This piece is nothing more than the result of revisionist fancy of Northern Hemisphere rugby fans. Seeing what they want to see, helped but some surprisingly good results and a desire to get excited about doing something well.


I went back through the 6N highlights and sure enough in every English win I remembered seeing these exact holes on the inside, that are supposedly the fallout out of a Felix Jones system breaking down in the hands of some replacement. Every time the commentators mentioned England being targeted up the seam/around the ruck or whatever. Each game had a try scored on the inside of the blitz, no doubt it was a theme throughout all of their games. Will Jordan specifically says that Holland had design that move to target space he saw during their home series win.


Well I'm here to tell you they were the same holes in a Felix Jones system being built as well. This woe is now sentiment has got to stop. The game is on a high, these games have been fantastic! It is Englands attack that has seen their stocks increase this year, and no doubt that is what SB told him was the teams priority. Or it's simply science, with Englands elite players having worked towards a new player welfare and management system, as part of new partnership with the ERU, that's dictating what the players can and can't put their bodies through.


The only bit of truth in this article is that Felix is not there to work on fixing his defence. England threw away another good chance of winning in the weekend when they froze all enterprise under pressure when no longer playing attacking footy for the second half. That mindset helped (or not helped if you like) of course by all this knee jerk, red brained criticism.

• TASK TO CARRY OUT:
According to the rugby comment, what is the only bit of truth in the article it criticizes?

[Saved entries]

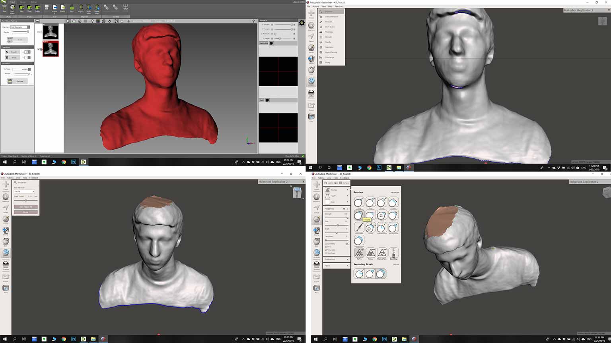Choose the Refine brush icon
This screenshot has width=611, height=343.
359,252
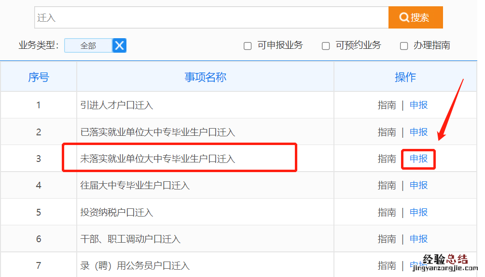This screenshot has height=277, width=485.
Task: Toggle the 可预约业务 checkbox
Action: click(x=326, y=46)
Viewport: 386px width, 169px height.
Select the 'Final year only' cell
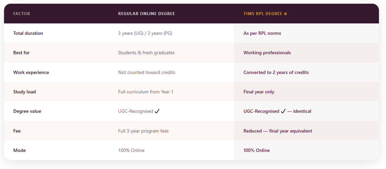tap(259, 92)
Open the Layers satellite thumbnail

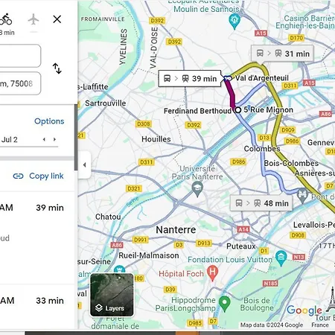point(112,295)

• TASK OUTPUT:
That Felix is not there to work on fixing his defense.